Subject: Re: Unicode support in iso9660.
To: None <tech-kern@NetBSD.org>
From: der Mouse <mouse@Rodents.Montreal.QC.CA>
List: tech-kern
Date: 11/21/2004 15:39:32
>> Ah, but UTF-8 does change that: it means that lots of octet
>> sequences that were perfectly good under the previous paradigm
>> (eg,[...]) are now invalid.
> I mean - if a file name is encoded into UTF-8, encoding-agnostic app
> can handle it the same way any non-UTF8 filename is handled,

Yes, for handling existing filenames that's true.  It's not true for
taking octet strings obtained from elsewhere and using them as
filenames.  (If the UTF8ness is exposed to the application, many octet
strings that used to be fine are newly illegal.  If not, what octet
strings are legal depends on the locale - eg, in 8859-1, any string
containing an octet in the 0x80-0x9f range is invalid, as are pathname
components under 256 bytes which transform into UTF8 strings over 256
bytes.)

> '/' is still a slash and there is still just single 0x00 on the end.
> i.e.

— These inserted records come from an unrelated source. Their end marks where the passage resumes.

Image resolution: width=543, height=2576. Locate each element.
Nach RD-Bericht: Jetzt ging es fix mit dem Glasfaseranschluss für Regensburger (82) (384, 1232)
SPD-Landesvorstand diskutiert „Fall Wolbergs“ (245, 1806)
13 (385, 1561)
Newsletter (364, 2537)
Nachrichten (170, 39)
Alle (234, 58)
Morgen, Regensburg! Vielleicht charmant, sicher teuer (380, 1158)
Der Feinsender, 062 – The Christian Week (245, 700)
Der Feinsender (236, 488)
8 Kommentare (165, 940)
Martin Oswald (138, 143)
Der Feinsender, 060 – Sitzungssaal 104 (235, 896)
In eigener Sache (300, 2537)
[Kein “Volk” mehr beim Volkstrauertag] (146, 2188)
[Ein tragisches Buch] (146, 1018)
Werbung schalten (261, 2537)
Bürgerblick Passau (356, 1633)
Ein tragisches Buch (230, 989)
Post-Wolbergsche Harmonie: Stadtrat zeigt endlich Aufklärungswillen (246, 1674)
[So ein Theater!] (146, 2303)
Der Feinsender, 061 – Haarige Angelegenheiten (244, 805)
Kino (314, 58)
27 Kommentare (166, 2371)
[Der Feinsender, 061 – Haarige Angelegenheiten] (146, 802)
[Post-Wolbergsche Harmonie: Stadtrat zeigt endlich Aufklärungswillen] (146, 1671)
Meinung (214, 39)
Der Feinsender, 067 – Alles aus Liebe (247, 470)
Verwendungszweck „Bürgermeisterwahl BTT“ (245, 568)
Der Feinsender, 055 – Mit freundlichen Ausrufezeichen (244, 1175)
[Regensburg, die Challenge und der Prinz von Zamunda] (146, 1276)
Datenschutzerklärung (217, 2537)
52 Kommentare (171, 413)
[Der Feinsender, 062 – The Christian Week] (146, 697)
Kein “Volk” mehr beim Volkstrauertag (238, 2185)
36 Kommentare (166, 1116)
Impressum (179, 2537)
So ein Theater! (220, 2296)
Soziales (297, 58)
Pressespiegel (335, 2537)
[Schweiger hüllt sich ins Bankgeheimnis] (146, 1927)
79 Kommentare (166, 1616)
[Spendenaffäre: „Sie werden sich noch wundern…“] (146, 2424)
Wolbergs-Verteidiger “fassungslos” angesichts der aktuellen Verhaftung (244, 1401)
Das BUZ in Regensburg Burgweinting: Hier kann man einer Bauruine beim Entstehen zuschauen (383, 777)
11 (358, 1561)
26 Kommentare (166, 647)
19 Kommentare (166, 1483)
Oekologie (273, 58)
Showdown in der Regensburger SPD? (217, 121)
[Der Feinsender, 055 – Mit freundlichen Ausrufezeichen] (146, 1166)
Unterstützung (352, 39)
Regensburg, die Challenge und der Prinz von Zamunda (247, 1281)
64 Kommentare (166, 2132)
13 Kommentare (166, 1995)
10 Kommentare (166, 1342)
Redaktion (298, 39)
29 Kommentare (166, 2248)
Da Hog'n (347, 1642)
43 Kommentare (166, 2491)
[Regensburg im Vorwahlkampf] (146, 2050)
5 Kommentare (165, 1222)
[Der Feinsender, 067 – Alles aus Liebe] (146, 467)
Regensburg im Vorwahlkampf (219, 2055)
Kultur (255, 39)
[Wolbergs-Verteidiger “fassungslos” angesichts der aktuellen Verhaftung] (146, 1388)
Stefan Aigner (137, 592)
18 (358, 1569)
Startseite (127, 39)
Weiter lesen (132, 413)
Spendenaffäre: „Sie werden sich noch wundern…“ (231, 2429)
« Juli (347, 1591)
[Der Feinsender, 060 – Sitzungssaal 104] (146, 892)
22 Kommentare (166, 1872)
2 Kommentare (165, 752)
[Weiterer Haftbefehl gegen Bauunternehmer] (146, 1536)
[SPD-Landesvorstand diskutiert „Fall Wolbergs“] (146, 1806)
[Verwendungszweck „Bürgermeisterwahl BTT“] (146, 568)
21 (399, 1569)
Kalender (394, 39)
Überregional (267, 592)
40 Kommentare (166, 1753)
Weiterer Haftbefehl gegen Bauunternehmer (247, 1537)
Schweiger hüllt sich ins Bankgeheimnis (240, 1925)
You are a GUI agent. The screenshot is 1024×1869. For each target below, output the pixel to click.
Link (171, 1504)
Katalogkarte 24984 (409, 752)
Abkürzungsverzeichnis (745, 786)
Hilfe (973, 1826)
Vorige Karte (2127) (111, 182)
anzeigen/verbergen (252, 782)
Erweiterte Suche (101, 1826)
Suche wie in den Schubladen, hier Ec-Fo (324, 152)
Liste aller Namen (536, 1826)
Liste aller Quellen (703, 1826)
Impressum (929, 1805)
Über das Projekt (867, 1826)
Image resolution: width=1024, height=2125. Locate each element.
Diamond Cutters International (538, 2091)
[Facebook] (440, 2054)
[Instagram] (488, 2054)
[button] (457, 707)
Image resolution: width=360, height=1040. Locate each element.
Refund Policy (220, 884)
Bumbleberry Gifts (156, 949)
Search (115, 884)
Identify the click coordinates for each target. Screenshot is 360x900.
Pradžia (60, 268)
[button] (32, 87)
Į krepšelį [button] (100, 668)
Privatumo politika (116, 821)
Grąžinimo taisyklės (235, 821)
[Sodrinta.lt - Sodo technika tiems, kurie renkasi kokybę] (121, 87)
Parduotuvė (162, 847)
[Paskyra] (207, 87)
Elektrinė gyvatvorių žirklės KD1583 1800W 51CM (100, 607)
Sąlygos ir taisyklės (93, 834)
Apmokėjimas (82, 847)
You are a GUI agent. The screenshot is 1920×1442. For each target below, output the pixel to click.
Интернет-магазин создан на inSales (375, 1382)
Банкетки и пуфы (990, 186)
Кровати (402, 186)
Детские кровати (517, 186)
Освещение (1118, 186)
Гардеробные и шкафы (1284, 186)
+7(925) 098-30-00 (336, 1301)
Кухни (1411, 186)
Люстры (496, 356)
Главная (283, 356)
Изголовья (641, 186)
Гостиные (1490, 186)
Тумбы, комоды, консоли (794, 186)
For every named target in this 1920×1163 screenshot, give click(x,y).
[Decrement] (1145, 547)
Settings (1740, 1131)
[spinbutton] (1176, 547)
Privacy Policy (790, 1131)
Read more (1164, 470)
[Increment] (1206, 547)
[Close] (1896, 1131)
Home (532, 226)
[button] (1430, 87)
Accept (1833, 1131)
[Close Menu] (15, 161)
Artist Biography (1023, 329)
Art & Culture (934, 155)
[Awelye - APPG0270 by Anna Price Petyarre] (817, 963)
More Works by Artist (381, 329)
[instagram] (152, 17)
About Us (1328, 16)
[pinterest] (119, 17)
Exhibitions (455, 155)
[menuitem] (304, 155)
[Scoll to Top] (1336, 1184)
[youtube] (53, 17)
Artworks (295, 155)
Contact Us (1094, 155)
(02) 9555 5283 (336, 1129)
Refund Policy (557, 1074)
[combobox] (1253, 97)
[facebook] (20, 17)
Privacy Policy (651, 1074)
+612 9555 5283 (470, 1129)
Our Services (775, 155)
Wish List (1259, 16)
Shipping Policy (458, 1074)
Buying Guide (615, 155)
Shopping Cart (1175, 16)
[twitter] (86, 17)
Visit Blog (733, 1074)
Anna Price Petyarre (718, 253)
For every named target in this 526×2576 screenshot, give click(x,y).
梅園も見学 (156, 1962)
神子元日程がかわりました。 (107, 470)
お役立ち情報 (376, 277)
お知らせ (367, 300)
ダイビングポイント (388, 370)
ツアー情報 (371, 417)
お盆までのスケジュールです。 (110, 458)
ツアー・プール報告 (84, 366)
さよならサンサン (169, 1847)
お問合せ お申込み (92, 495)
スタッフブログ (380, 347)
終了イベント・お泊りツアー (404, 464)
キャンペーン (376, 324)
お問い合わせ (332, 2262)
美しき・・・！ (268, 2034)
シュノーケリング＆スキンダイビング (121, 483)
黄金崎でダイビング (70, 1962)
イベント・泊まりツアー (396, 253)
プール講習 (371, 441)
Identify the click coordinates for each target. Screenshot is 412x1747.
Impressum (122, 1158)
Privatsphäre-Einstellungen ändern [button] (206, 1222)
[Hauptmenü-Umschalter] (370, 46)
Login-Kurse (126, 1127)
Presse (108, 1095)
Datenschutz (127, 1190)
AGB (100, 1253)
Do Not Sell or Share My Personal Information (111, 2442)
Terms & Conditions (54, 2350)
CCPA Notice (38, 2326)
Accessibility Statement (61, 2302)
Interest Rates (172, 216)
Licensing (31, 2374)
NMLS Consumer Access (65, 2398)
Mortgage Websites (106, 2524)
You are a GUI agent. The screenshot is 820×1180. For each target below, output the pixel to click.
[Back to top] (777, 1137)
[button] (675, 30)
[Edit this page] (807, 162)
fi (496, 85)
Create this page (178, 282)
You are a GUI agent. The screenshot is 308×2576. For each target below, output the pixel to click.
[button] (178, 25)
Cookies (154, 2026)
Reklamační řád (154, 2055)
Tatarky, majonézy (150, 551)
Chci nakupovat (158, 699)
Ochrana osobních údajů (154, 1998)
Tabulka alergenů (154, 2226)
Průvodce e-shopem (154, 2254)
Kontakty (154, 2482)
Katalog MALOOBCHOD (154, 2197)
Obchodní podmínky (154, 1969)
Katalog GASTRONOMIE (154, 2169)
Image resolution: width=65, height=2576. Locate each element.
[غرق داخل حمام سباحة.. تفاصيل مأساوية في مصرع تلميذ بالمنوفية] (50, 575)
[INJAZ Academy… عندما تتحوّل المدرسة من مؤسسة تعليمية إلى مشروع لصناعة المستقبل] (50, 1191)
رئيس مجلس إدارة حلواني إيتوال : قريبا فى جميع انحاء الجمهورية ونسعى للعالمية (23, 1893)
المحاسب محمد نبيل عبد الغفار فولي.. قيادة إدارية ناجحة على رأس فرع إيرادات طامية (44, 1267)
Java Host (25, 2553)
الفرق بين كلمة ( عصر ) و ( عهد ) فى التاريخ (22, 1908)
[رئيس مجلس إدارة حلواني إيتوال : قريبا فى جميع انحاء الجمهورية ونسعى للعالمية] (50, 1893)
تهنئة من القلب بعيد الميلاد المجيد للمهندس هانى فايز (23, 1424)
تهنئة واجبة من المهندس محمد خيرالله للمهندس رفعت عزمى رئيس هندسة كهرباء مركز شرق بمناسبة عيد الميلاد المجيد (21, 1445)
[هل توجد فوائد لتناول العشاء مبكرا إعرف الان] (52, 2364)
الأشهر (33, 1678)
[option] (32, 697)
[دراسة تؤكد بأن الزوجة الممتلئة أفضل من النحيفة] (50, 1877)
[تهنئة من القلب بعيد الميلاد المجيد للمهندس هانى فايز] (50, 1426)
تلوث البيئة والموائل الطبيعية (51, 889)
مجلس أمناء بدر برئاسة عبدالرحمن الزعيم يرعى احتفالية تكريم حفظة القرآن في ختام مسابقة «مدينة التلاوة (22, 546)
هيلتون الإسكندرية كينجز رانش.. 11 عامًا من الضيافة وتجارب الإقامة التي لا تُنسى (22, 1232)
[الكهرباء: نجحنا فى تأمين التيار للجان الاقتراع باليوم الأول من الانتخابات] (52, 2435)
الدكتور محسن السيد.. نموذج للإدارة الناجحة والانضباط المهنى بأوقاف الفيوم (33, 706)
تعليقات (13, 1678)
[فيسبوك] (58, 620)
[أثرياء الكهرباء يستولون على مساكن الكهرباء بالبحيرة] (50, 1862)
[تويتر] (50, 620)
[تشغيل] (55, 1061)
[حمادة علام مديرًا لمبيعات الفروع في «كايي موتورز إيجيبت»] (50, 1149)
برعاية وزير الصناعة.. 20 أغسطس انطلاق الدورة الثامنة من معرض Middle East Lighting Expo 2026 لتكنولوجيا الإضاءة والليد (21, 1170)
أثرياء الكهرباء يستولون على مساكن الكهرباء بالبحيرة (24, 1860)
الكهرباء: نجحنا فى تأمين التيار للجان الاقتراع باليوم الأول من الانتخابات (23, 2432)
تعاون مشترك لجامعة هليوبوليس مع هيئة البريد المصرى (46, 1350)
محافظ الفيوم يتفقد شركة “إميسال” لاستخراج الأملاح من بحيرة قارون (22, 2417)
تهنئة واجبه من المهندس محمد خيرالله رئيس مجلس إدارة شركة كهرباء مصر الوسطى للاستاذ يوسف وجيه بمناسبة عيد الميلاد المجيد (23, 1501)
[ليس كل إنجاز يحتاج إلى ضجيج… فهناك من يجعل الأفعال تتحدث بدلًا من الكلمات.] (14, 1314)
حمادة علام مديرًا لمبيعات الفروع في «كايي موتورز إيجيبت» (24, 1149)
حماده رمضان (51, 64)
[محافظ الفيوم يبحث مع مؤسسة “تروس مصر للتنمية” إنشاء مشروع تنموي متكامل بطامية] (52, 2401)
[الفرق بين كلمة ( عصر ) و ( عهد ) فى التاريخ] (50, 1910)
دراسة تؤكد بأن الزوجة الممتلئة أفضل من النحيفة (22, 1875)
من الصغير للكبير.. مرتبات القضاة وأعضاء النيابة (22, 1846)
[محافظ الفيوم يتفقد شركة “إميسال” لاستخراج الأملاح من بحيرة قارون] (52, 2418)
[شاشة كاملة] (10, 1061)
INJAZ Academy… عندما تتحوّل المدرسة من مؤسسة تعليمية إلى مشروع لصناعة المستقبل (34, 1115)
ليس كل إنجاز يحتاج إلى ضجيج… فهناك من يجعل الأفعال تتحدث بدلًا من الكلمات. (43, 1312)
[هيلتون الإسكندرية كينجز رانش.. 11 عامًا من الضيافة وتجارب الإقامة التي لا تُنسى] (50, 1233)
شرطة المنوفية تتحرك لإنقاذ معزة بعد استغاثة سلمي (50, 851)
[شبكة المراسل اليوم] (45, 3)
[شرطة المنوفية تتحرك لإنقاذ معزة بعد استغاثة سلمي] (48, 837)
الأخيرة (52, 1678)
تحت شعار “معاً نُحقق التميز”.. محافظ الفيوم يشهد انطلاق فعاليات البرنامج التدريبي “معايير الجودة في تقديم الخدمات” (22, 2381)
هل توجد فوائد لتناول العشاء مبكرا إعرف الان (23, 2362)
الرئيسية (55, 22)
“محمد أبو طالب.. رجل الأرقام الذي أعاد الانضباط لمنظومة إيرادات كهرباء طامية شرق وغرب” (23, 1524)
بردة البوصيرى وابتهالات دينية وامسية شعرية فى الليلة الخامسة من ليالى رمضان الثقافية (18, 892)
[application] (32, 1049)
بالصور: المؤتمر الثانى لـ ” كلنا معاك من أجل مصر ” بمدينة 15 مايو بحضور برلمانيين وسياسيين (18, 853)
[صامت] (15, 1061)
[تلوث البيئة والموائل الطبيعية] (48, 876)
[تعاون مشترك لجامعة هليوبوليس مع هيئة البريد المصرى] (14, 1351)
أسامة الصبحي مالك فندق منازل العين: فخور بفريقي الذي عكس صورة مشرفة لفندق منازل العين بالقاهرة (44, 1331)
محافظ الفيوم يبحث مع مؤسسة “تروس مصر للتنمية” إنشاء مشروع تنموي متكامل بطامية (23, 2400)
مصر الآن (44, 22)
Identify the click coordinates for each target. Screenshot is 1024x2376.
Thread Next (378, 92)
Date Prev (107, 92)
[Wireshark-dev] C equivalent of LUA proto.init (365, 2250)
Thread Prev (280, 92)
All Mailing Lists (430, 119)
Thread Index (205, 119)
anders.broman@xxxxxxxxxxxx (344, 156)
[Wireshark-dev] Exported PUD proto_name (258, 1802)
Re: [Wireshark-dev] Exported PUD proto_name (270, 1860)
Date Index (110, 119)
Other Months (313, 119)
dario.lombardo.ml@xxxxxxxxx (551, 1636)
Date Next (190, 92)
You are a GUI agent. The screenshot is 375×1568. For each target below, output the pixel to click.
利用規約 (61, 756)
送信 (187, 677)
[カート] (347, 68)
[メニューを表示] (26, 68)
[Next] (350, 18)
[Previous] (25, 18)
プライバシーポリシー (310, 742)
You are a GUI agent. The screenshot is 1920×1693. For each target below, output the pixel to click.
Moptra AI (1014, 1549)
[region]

UTF8 file names are fully compatible with the way UNIX systems
> work.

No.  They're not grossly incompatible, but they're very far from fully
compatible.  See above for examples.

> The compatibility problem you describe is only present if application
> interprets the file name it gets.

Depends.  For programs that get filenames only from existing entries in
the filesystem, and don't interpret them, you are correct.  But that
isn't all that many programs, and for others - those that create
filenames de novo, or those that get them from somewhere else (such as
user input or embedded in a data stream like a tar archive) - this
suddenly breaks a whole lot of formerly valid and useful filenames,
compelling all such programs to make the same paradigm shift from
pathnames as octet sequences to pathnames as character sequences.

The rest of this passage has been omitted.